The airport of the future? Clearing security without removing laptops or liquids

A traveler hands over her cellphone to a security worker holding out a white bowl at an airport screening area.
A traveler hands over her cellphone to a Transportation Security Administration worker at Seattle-Tacoma International Airport in May 2020. TSA is purchasing new scanners that rely on computed tomography in hopes of better identifying weapons and explosives and speeding up the screening process.
(Elaine Thompson / Associated Press)

The days of being forced at airport security checkpoints to remove laptops and liquids from carry-on bags may be coming to an end.

The Transportation Security Administration announced Friday that it is spending $781.2 million for hundreds of scanners that use technology employed in hospitals to examine internal organs to more quickly and thoroughly scan carry-on bags for weapons and explosives. That means you can leave your laptops, liquids and other devices in your carry-on bag before it goes through the screener, making the screening process faster.

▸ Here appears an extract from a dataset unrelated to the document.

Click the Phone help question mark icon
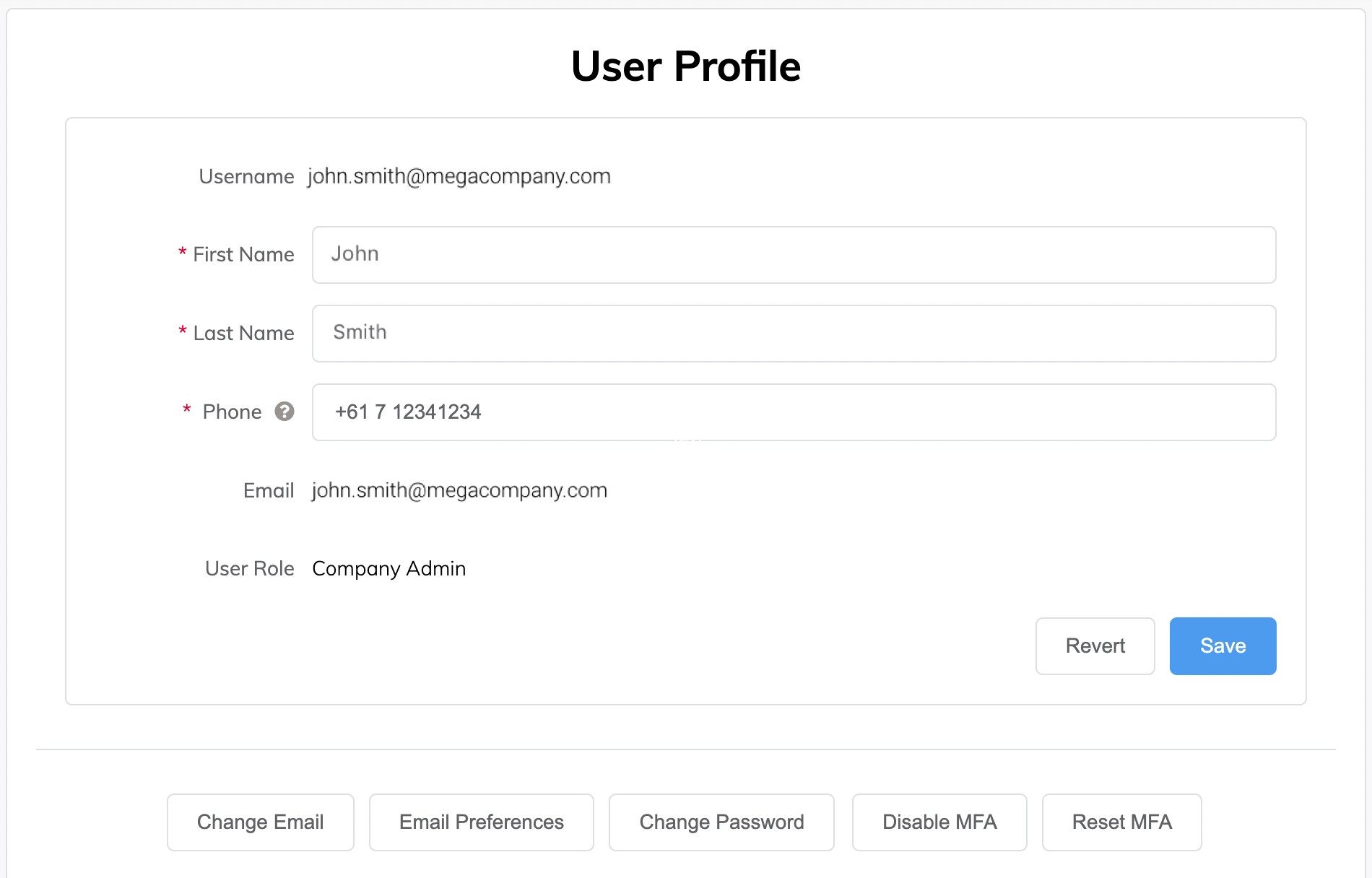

TSA hopes to install 938 scanners — using computed tomography technology — at most major U.S. airports over the next few years. The first 38 scanners will be installed by this summer, just in time for the busy travel season.


The scanners “provide our dedicated frontline officers with one of the best tools available to screen passenger carry-on items and also improves the passenger experience by allowing passengers to keep more items in their carry-on bags during the screening process,” TSA Administrator David Pekoske said in a statement.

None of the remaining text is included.